Shout! Factory bills its latest four-disc Mystery Science Theater 3000 box set, XXVII, as a "schlock-tastic Monster Movie Mash," which is true enough, though Rocket Attack USA is more about monstrous Cold War paranoia than the kinds of crazy creatures in Village of the Giants, The Deadly Mantis or The Slime People.



But enough monster mashing -- what about the extras for these first-time MST eps on DVD, due at retail July 23?




Rocket Attack USA's disc adds a new Life After MST3K, this one with Trace Beaulieu, aka Dr. Clayton Forrester and the voice of Crow T. Robot. The seven-minute sit-down opens with his "it was hard" feelings about leaving the show and characters he loved after Season 7, but then turns to his successes in Los Angeles, where he first reunited with Season 1 cohort J. Elvis Weinstein.



Besides name-dropping the shows on which he worked as writer or actor - America's Funniest Home Videos, Freaks and Geeks, The West Wing - Trace also recounts his voice audition for the role of Jar Jar Binks in Star Wars: Episode One -- The Phantom Menace. "I'm very grateful not to be the most hated character in science fiction film history" he says of "losing" the appalling Stepin Fetchit part to Ahmed Best.

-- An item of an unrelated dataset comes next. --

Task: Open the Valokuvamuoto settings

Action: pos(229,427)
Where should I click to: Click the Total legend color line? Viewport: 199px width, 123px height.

It all comes full circle as Trace tells of working with his old MST3K castmates again in Cinematic Titanic, for which he notes -- with mock ruefulness - that he's still doing the same old thing after all these years.



Besides a theatrical trailer, The Slime People's disc has a revealing new interview with star Judith (Morton) Fraser, also seven minutes. A kid from Oklahoma and elsewhere who migrated to UCLA, she got cast in the rock-bottom-budget fright flick without reading a script -- probably because there wasn't one. She'd have "done anything" to get a job and a SAG card, then wound getting "teased the rest of my life" for the wobbly creature feature.



And Fraser pulls no punches. "It was awful," she says. "It was so painful to watch. It was like a high school play," and with no direction.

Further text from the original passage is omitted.